D. H. Lawrence, Henry Lawson and Single-Author Criticism

By Eggert, Paul | D.H. Lawrence Review, Autumn 2011 | Go to article overview

D. H. Lawrence, Henry Lawson and Single-Author Criticism


Eggert, Paul, D.H. Lawrence Review


The place, Sydney, and the year, 1922, mark a curious conjunction in the writing careers of D. H. Lawrence (1885-1930) and Henry Lawson (18671922). This conjunction points at a number of parallels, previously unremarked, but well worth drawing out. After their deaths and especially in the post-World War II era of the professional literary critic, a more significant parallel emerges, that of the ongoing reception of their works. This parallel, once pursued, throws new light on Lawrence criticism and serves as a provocation or challenge to reconfigure our understanding of that activity by bringing a more book-historical perspective to bear on it.

Sydney, 1922: Lawrence and Lawson

Today, Writers Walk stretches around Circular Quay at Sydney Harbor. Medallions set into the footpath commem orate the visits of various overseas writers to Sydney, as well as Australian counterparts. Both Lawrence and Lawson are commemorated there. The medallions constitute, one may say, a material act of reception of their works in Australia, a refusal to let go of the connection to the actual authors themselves to only the level of printed text. Again, in a little park in Thirroul, south of Sydney and just up the road from Wyewurk, a plaque set into a large rock commemorates Lawrence and Frieda's few months' stay in that wryly named house.

As a local author, Lawson is, understandably, more thoroughly memorialized in New South Wales than Lawrence. In the Domain parkland, not far from where Lawrence and Frieda spent their first night in Sydney, an elaborate statue of Lawson the Bushman was erected in 1931. It was at the time an act of homage to the writer whom many in Australia were by then coming to believe had created in his prose and verse the very habitus of the Australian character, the bush.

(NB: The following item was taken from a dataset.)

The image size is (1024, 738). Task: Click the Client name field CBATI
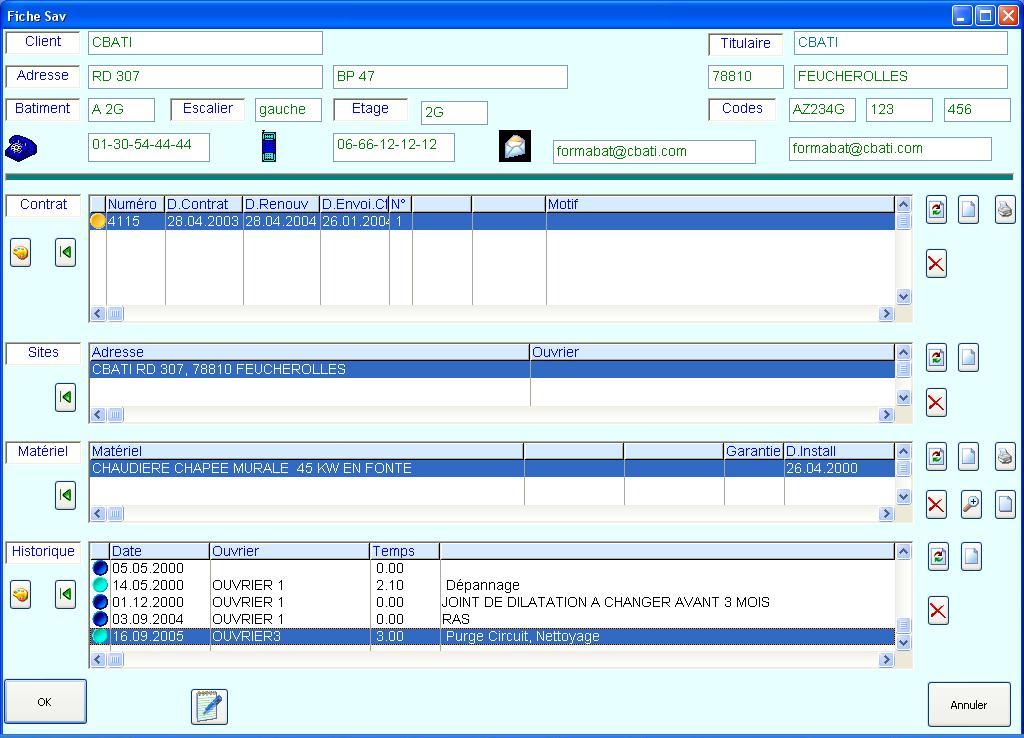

The memorial was sculpted by G. W. Lambert and partly paid for by the schoolchildren of New South Wales, who contributed their pennies weekly after the Teachers Federation answered the call of a committee set up to memorialize Lawson. This committee got to work following Lawson's state funeral, granted by Prime Minister Billie Hughes who happened to arrive in Sydney by train from Melbourne on the day Lawson died. Lawson gradually became the focus of a popular groundswell that peaked in the 1960s; he would finally be honored with his image on the ten-dollar note in 1966, when the Australian currency changed from pounds, shillings and pence. The iconic image was not replaced until 1993.

Lawson died in Sydney on September 2, 1922, nearly three weeks after Lawrence and Frieda had sailed for San Francisco on August 14. But some of Lawson's writings had been appearing in the Sydney Bulletin during 1922, and so, if Lawrence was keeping up with recent issues (Frieda many years later recalled that he read it regularly [120]), he would have come across the seventh item in Lawson's Elder Man's Lane Series, "His Burden of Sorrow," published in the Bulletin on June 29, 1922. The series consisted of vignettes of social life on the streets of North Sydney before the Harbour Bridge was built, connecting it to Sydney.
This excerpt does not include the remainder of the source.